DIREITO À PRIVACIDADE
Joel Conrado (*)
A questão do direito (e obrigação) da imprensa de informar, do direito da sociedade de ser informada e a presunção de inocência, bem como o direito de imagem e à privacidade de cada cidadão, constituem emaranhado jurídico em quase todos os países.
Aqui na França, uma nova legislação sobre a presunção de inocência, aprovada no ano passado, tem criado problemas no cumprimento de sua missão para a imprensa e a televisão: é proibido o uso da imagem de uma pessoa presa e algemada sob custódia da polícia, já que, sem ter sido condenado em tribunal, o indivíduo goza da presunção de inocência. Certamente o legislador, ao criar essa premissa, visou preservar a imagem constrangedora de um cidadão algemado que eventualmente poderá ser libertado, mesmo sem ter sido indiciado, e meses ou anos mais tarde ser julgado inocente.
Mas a lei, por outro lado, permite que o assaltante ou o estuprador, mesmo preso em flagrante delito, desfrute dessa presunção de inocência: quando filmado ou fotografado pela imprensa com a colaboração de policiais, tem o rosto coberto com jornais ou paletós. Quantos escroques, assaltantes e mesmo estupradores deixam de ser reconhecidos por se aproveitarem, no sentido explicito da lei, dessa determinação jurídica?
Privacidade, produto comercializável
Mais grave ainda é o uso da imagem, sobre a qual o cidadão francês tem direito total e absoluto. Mesmo quando entrevistado na rua ou em qualquer lugar público. O simples fato de falar diante uma câmera de televisão e dar entrevista não garante à emissora o direito de usar o material sem autorização por escrito do entrevistado, como esclareceu debate recente na TV. Na campanha eleitoral francesa, o direito de resposta foi dado a um cidadão filmado em reunião de um partido de esquerda. Sua imagem, fazendo uma pergunta a um candidato, foi usada em reportagem, dando a impressão de ser ele um eleitor de esquerda ? o que não era verdade. Ele poderia ter pedido a condenação da emissora por danos morais, pelo uso indevido de sua imagem.
Com a tecnologia das câmeras de TV minúsculas, o rosto, por exemplo, de um corrupto é filmado fora de foco, e sua voz distorcida. Embora notórias as evidências materiais do delito, predomina a suposição de inocência, e as imagens na televisão são embaçadas. Mesmo assim, num caso em que uma repórter se passou por paciente e foi molestada sexualmente por um médico, a pequena câmara por ela utilizada, deixada sobre a cadeira, foi suficiente para obter a condenação do molestador.

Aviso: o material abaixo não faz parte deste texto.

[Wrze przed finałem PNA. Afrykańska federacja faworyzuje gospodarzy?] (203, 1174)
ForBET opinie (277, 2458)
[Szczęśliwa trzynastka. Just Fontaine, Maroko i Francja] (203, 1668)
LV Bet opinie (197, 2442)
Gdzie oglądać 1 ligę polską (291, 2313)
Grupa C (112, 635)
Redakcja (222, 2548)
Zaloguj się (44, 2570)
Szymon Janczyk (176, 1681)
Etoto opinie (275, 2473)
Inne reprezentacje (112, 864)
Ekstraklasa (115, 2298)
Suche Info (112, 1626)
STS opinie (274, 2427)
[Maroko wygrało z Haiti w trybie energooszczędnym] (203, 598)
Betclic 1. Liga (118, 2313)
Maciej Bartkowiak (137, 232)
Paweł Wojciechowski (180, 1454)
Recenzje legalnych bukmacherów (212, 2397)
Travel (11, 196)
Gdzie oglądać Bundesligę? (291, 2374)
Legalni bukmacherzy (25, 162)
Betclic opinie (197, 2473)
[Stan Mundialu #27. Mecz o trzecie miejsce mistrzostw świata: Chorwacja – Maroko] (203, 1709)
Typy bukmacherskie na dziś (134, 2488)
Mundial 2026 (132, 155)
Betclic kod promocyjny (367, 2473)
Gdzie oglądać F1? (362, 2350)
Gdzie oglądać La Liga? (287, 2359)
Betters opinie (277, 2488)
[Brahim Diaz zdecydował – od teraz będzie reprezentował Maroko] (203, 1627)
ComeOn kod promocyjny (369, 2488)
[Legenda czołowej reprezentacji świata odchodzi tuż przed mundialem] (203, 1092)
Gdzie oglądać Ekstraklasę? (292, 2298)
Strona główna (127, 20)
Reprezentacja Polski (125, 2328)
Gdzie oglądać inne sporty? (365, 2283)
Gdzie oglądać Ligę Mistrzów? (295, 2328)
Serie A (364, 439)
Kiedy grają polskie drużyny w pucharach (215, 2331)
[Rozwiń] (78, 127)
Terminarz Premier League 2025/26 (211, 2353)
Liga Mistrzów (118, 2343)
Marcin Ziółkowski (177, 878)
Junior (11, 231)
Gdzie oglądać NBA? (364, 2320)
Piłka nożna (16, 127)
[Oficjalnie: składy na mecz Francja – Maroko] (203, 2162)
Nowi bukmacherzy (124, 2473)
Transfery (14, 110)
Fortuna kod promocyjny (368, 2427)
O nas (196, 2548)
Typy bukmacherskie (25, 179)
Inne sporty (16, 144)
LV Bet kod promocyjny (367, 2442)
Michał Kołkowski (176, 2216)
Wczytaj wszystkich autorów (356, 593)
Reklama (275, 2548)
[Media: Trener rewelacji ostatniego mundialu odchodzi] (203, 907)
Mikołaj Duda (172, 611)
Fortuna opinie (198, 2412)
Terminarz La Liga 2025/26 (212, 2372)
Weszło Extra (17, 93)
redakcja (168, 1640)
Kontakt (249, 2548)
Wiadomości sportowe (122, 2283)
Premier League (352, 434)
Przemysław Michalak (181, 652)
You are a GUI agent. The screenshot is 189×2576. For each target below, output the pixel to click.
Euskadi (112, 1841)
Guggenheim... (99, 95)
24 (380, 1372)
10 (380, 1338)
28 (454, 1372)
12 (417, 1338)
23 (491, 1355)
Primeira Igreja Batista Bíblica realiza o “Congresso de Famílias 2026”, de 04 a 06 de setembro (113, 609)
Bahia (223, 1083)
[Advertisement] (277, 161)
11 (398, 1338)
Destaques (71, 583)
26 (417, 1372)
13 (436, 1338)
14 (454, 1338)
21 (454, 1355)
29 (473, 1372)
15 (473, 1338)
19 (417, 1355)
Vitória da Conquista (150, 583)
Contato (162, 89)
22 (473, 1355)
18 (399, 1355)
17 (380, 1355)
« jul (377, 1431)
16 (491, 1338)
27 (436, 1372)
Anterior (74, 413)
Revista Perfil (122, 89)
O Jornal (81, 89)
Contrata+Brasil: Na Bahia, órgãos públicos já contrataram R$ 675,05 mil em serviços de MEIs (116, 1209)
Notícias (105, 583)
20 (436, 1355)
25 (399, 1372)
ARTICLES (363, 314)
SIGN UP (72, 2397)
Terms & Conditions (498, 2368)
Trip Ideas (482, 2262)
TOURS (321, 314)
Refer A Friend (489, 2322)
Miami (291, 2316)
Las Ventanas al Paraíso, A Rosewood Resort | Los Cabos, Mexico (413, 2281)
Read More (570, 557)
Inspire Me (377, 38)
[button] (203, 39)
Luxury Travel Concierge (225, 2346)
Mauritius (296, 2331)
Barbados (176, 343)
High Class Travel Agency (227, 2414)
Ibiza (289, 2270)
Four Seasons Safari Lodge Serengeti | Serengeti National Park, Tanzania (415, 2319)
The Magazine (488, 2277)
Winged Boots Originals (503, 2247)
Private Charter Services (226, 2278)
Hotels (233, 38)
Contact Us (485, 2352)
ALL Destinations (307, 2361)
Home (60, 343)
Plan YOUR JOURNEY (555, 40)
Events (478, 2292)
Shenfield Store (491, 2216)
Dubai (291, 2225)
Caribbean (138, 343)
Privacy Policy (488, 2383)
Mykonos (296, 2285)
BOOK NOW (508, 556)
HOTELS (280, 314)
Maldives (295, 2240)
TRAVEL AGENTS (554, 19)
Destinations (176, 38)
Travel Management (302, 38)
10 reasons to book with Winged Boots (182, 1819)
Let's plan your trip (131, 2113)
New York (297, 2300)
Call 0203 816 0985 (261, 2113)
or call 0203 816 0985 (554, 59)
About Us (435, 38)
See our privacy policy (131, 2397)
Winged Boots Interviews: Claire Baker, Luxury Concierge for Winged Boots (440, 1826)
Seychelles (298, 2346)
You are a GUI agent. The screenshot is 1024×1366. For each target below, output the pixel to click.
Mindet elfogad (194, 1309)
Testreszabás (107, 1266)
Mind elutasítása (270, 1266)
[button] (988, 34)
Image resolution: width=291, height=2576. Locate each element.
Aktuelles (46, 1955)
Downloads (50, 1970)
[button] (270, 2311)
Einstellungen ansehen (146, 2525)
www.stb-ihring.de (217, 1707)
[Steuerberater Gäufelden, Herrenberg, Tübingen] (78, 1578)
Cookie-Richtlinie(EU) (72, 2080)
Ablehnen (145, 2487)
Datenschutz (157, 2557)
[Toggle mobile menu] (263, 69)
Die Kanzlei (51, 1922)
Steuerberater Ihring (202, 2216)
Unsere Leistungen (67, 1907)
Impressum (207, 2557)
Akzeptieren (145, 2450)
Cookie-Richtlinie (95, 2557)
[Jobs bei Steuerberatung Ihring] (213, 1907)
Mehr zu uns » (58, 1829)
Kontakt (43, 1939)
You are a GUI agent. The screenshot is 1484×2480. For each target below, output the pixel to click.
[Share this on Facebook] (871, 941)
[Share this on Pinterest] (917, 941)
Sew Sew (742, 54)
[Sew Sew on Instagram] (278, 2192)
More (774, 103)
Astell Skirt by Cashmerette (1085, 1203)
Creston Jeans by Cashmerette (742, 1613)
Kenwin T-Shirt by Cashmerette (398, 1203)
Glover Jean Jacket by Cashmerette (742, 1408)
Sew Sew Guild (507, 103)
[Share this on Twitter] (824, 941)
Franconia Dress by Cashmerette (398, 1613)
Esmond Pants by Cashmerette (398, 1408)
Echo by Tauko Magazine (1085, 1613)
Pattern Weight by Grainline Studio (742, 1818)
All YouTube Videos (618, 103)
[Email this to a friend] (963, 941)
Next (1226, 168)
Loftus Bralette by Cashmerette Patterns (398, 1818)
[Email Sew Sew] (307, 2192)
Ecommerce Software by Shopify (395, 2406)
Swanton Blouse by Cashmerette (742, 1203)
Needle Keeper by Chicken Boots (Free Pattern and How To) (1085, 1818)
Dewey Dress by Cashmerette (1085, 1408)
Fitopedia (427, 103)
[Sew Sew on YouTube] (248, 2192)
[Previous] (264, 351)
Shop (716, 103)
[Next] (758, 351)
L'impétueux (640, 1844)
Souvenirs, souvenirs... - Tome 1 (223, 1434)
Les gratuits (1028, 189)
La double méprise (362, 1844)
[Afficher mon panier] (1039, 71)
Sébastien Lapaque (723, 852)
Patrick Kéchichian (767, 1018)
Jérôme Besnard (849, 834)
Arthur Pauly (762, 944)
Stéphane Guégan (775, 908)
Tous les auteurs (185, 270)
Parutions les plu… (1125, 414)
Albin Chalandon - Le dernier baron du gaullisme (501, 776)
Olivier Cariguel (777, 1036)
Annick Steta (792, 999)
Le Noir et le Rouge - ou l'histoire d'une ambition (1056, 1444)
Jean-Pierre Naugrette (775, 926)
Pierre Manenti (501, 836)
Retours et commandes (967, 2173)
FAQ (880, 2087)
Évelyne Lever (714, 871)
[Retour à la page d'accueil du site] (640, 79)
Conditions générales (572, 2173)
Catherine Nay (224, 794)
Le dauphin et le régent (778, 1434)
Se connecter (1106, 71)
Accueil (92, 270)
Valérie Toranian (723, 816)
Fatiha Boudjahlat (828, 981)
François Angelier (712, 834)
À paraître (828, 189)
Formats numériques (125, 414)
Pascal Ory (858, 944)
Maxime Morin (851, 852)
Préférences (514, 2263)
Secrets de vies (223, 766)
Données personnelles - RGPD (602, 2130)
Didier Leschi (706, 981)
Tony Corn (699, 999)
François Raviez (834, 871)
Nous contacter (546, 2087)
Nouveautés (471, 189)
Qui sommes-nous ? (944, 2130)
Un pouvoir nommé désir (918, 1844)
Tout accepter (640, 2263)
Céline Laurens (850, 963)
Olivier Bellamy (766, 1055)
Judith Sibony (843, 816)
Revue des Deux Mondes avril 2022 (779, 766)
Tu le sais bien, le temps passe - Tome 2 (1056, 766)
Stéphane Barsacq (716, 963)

Já comentei neste Observatório, a propósito da atividade dos paparazzi por ocasião da morte da princesa Diana: "Parece-me que o cerne do problema reside na determinação explícita da caracterização de limite físico da privacidade. Termina ela no portão de nossa casa? Estende-se ela ao interior de um night club ou outro local público? E no interior de um veículo numa via pública, existe privacidade? E o jardim ou piscina de uma residência, garante a privacidade quando se pode ser visto e fotografado de um prédio ou local adjacente? Se a ?vítima? se expõe, não estaria ela abrindo mão dessa privacidade? Onde começa ou termina a privacidade?”
Privacidade é algo que pode ser comercializado, como objetos roubados e drogas. Nestes casos, não houvesse um mercado consumidor o intrujão e o traficante não teriam a quem vender sua parafernália. Não seriam certos órgãos da imprensa os traficantes e nós, leitores, os consumidores?
É a dura realidade, que pode colocar não apenas a imprensa, mas também a sociedade no banco dos réus.